## Exercise:
In the records that follow, find the line with "体験・ご見学 お気軽に！ (39, 2357)"; from there, retype every line exactly through the line with "Map & Directions (384, 1374)", which also belongs to the answer.

....

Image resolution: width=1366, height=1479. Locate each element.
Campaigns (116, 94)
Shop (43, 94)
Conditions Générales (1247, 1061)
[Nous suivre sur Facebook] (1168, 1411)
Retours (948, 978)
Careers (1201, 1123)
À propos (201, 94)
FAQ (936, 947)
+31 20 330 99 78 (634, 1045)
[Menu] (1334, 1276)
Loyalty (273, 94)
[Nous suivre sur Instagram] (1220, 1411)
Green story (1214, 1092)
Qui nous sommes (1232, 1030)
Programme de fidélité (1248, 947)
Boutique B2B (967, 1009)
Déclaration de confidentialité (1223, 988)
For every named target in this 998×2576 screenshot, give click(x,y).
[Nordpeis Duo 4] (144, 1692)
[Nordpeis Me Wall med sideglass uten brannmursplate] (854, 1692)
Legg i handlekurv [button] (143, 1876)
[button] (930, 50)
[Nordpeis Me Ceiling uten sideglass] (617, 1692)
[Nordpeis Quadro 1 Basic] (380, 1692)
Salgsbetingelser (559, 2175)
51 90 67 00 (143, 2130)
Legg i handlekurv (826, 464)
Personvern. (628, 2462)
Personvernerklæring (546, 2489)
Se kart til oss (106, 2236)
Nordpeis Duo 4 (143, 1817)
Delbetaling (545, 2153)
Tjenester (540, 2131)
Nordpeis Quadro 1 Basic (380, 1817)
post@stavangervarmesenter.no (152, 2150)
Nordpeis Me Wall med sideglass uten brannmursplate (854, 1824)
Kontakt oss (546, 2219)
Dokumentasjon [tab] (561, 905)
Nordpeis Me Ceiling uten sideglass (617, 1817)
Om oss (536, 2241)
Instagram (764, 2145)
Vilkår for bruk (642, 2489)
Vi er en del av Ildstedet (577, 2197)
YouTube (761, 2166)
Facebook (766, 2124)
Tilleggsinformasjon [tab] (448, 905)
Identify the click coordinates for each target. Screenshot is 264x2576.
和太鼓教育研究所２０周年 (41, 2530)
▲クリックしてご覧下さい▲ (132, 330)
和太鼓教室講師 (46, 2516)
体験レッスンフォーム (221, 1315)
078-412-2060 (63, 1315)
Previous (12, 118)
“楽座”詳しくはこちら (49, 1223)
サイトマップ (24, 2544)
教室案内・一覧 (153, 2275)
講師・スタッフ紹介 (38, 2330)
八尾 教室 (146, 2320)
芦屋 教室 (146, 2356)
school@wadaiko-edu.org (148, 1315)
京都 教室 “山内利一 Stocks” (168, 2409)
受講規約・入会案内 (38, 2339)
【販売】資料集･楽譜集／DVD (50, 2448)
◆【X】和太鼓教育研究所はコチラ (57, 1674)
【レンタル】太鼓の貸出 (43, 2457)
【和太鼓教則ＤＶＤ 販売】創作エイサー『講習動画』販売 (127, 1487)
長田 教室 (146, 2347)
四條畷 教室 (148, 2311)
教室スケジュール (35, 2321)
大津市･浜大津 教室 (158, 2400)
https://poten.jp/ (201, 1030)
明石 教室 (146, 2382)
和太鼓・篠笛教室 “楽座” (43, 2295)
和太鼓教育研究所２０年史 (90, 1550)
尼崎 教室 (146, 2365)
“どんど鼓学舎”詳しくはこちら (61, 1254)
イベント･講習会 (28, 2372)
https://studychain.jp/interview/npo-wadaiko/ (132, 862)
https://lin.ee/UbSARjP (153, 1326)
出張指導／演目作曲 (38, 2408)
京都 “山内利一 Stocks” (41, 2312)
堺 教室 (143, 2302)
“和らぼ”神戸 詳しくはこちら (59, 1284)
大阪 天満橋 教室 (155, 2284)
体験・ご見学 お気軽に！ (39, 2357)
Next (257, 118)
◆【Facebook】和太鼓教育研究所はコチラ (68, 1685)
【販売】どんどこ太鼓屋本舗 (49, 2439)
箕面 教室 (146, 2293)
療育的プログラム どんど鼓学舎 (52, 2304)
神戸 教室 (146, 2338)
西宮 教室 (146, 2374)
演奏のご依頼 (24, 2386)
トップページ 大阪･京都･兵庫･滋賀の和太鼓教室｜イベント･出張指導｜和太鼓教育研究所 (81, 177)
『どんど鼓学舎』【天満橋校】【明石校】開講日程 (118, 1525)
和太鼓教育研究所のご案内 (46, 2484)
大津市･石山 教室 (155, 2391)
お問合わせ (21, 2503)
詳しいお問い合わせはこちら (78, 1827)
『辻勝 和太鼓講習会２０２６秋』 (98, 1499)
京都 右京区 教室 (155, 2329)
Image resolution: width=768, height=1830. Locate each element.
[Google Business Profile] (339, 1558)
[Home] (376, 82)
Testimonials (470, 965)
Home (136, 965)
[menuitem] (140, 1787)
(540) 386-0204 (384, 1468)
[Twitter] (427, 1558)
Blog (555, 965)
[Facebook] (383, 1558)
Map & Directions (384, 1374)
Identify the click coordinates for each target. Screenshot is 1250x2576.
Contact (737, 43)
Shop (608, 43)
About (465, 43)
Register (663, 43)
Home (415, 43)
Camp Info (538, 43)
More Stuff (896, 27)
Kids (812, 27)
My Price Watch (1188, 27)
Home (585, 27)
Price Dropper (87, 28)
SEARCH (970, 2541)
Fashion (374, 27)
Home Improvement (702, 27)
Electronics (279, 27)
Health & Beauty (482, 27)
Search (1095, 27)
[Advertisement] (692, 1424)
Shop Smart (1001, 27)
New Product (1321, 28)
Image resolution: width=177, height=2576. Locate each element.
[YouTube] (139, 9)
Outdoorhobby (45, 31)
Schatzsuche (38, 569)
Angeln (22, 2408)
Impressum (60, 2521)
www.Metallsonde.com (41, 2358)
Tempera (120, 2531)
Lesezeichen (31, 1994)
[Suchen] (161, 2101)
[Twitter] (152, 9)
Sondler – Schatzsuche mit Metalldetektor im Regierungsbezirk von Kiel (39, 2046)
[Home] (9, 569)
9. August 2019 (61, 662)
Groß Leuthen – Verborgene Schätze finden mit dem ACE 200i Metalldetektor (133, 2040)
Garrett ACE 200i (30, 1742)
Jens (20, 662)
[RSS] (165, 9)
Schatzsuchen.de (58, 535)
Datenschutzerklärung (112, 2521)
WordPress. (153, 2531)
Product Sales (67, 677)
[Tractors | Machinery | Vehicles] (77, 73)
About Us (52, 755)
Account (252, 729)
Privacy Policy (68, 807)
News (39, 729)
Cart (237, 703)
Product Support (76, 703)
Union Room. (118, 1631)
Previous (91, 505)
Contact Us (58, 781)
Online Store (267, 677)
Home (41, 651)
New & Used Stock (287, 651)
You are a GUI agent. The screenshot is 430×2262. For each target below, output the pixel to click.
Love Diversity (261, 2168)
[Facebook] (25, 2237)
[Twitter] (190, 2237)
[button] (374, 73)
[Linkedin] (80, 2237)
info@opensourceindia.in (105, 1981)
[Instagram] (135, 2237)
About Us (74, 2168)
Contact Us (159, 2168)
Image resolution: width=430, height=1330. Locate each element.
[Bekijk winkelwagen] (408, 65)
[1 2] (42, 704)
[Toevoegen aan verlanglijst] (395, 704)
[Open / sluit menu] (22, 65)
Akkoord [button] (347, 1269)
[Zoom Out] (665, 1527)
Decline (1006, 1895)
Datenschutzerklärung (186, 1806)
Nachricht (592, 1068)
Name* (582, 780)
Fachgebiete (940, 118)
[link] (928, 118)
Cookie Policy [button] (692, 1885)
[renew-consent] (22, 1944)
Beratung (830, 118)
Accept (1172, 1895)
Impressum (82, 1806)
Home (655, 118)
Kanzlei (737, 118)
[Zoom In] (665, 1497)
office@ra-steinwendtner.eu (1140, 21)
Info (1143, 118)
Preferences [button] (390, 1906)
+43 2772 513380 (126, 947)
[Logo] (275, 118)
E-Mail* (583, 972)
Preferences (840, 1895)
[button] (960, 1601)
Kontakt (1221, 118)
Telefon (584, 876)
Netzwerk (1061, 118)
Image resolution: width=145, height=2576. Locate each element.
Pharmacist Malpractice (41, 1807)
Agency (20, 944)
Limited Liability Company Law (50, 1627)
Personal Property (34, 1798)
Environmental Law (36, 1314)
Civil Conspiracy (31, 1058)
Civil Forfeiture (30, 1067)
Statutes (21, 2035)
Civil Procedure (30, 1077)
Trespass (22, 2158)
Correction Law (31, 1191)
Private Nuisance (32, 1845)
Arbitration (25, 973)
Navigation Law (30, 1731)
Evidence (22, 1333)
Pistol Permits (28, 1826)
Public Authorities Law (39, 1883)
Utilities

....

## Result of the exercise:
体験・ご見学 お気軽に！ (39, 2357)
Next (257, 118)
◆【Facebook】和太鼓教育研究所はコチラ (68, 1685)
【販売】どんどこ太鼓屋本舗 (49, 2439)
箕面 教室 (146, 2293)
療育的プログラム どんど鼓学舎 (52, 2304)
神戸 教室 (146, 2338)
西宮 教室 (146, 2374)
演奏のご依頼 (24, 2386)
トップページ 大阪･京都･兵庫･滋賀の和太鼓教室｜イベント･出張指導｜和太鼓教育研究所 (81, 177)
『どんど鼓学舎』【天満橋校】【明石校】開講日程 (118, 1525)
和太鼓教育研究所のご案内 (46, 2484)
大津市･石山 教室 (155, 2391)
お問合わせ (21, 2503)
詳しいお問い合わせはこちら (78, 1827)
『辻勝 和太鼓講習会２０２６秋』 (98, 1499)
京都 右京区 教室 (155, 2329)
Image resolution: width=768, height=1830. Locate each element.
[Google Business Profile] (339, 1558)
[Home] (376, 82)
Testimonials (470, 965)
Home (136, 965)
[menuitem] (140, 1787)
(540) 386-0204 (384, 1468)
[Twitter] (427, 1558)
Blog (555, 965)
[Facebook] (383, 1558)
Map & Directions (384, 1374)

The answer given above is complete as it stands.